#### EXERCISE DESCRIPTION
Beginning with the first line of the data below, extract each line up to and including the one containing "Select USA, East". Copy them exactly and add nothing.

= Beginning of Section =

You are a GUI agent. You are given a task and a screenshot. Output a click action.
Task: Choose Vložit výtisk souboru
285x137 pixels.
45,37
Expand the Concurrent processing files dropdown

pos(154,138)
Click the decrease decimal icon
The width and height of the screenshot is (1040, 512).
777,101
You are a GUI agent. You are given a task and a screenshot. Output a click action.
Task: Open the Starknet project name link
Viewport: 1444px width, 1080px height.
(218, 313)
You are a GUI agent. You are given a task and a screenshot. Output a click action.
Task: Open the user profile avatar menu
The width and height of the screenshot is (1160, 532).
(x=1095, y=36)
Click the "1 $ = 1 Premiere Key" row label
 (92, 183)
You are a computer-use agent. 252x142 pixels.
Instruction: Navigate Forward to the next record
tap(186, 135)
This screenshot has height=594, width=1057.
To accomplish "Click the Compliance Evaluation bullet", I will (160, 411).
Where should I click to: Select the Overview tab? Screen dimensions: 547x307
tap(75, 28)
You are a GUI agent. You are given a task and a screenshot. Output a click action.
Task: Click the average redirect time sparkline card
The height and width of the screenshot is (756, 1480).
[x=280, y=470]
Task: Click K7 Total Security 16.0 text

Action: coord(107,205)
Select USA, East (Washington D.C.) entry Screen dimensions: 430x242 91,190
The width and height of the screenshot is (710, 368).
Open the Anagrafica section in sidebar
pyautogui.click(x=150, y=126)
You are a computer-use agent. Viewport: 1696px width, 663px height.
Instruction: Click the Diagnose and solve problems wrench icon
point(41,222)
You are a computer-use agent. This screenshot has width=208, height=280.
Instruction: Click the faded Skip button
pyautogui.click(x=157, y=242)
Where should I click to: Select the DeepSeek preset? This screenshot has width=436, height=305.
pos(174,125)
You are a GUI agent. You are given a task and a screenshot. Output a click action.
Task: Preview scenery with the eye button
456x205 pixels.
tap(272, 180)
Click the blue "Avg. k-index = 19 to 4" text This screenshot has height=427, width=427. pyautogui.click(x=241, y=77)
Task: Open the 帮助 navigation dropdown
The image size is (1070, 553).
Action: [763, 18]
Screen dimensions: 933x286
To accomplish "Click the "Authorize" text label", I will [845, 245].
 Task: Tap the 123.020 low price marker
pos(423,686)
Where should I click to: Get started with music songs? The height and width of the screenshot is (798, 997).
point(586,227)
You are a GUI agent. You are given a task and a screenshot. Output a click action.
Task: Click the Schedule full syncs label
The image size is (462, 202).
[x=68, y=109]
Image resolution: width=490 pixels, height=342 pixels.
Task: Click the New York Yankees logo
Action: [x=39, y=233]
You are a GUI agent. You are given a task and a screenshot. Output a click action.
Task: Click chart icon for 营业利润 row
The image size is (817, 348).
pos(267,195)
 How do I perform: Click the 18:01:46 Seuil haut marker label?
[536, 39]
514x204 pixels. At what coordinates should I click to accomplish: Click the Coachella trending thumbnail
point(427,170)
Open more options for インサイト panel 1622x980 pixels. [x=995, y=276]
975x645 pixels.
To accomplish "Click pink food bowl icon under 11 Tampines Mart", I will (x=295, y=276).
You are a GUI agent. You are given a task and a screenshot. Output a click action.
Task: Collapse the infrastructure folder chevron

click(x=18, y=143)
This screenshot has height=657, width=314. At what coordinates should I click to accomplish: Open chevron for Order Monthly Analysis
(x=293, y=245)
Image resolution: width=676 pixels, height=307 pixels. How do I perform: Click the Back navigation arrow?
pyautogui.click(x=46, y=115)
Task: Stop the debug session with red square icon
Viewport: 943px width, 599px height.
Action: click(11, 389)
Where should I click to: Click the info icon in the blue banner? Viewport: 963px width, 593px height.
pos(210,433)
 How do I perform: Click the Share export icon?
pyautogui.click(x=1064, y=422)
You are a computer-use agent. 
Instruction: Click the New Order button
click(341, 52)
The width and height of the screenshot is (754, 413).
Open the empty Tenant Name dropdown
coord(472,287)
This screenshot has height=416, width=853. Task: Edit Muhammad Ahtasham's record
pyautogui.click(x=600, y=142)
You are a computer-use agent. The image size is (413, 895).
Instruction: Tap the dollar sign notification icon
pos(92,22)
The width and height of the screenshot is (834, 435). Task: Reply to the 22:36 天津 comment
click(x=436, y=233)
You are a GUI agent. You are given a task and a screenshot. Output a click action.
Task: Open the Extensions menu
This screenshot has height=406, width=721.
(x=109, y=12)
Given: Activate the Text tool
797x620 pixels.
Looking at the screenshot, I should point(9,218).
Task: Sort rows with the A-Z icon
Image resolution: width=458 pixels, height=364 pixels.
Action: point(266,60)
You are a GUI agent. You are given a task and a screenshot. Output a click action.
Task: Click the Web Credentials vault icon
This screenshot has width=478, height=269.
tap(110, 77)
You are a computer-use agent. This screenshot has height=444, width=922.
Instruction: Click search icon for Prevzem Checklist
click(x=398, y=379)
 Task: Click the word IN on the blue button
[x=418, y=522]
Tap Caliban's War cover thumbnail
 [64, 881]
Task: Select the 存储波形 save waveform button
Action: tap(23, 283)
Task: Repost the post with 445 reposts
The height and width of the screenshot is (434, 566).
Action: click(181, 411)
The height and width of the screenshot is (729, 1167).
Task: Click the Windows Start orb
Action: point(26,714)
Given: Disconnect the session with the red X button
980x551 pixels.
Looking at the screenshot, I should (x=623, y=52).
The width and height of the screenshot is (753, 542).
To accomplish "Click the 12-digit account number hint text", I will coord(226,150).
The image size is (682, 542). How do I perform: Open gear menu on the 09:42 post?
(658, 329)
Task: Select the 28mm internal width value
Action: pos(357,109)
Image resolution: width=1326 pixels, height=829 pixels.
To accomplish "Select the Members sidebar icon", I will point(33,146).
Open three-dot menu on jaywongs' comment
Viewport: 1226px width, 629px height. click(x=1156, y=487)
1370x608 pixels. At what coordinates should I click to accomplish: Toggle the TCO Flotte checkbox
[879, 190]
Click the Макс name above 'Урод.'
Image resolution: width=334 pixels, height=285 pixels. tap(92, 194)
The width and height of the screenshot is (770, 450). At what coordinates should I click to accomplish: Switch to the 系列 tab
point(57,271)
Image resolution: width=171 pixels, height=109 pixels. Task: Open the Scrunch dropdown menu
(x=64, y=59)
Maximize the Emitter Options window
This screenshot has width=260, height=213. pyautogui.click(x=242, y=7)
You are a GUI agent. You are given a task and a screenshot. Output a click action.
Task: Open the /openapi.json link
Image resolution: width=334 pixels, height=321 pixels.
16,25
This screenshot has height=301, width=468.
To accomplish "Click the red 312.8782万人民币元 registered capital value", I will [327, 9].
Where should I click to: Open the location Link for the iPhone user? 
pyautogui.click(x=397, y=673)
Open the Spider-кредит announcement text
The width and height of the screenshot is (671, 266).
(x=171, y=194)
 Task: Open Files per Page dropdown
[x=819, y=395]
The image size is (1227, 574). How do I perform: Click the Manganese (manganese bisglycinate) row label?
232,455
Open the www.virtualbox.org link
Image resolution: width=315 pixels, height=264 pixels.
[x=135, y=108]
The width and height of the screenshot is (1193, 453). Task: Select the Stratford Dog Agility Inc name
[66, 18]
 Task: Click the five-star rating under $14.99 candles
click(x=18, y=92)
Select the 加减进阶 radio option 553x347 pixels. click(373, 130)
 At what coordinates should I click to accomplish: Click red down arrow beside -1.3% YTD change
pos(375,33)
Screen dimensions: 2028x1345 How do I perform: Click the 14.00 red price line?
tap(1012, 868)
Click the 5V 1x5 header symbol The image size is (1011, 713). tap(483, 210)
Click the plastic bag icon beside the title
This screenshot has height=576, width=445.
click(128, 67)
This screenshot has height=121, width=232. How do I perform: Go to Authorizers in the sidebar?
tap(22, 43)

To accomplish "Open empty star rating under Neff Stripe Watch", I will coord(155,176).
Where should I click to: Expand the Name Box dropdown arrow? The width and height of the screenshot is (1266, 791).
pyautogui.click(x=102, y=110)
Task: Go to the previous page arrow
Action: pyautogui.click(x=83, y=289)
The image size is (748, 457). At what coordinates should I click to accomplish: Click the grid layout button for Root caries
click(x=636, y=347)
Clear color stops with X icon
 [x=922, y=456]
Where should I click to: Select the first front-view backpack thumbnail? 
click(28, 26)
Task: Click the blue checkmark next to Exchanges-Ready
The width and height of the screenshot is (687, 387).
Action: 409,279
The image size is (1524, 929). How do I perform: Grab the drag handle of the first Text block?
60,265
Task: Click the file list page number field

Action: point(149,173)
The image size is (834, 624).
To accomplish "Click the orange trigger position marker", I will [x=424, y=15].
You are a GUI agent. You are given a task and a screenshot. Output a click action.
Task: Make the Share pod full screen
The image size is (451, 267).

= End of Section =

#### EXERCISE RESPONSE
You are a GUI agent. You are given a task and a screenshot. Output a click action.
Task: Choose Vložit výtisk souboru
285x137 pixels.
45,37
Expand the Concurrent processing files dropdown

pos(154,138)
Click the decrease decimal icon
The width and height of the screenshot is (1040, 512).
777,101
You are a GUI agent. You are given a task and a screenshot. Output a click action.
Task: Open the Starknet project name link
Viewport: 1444px width, 1080px height.
(218, 313)
You are a GUI agent. You are given a task and a screenshot. Output a click action.
Task: Open the user profile avatar menu
The width and height of the screenshot is (1160, 532).
(x=1095, y=36)
Click the "1 $ = 1 Premiere Key" row label
 (92, 183)
You are a computer-use agent. 252x142 pixels.
Instruction: Navigate Forward to the next record
tap(186, 135)
This screenshot has height=594, width=1057.
To accomplish "Click the Compliance Evaluation bullet", I will (160, 411).
Where should I click to: Select the Overview tab? Screen dimensions: 547x307
tap(75, 28)
You are a GUI agent. You are given a task and a screenshot. Output a click action.
Task: Click the average redirect time sparkline card
The height and width of the screenshot is (756, 1480).
[x=280, y=470]
Task: Click K7 Total Security 16.0 text

Action: coord(107,205)
Select USA, East (Washington D.C.) entry Screen dimensions: 430x242 91,190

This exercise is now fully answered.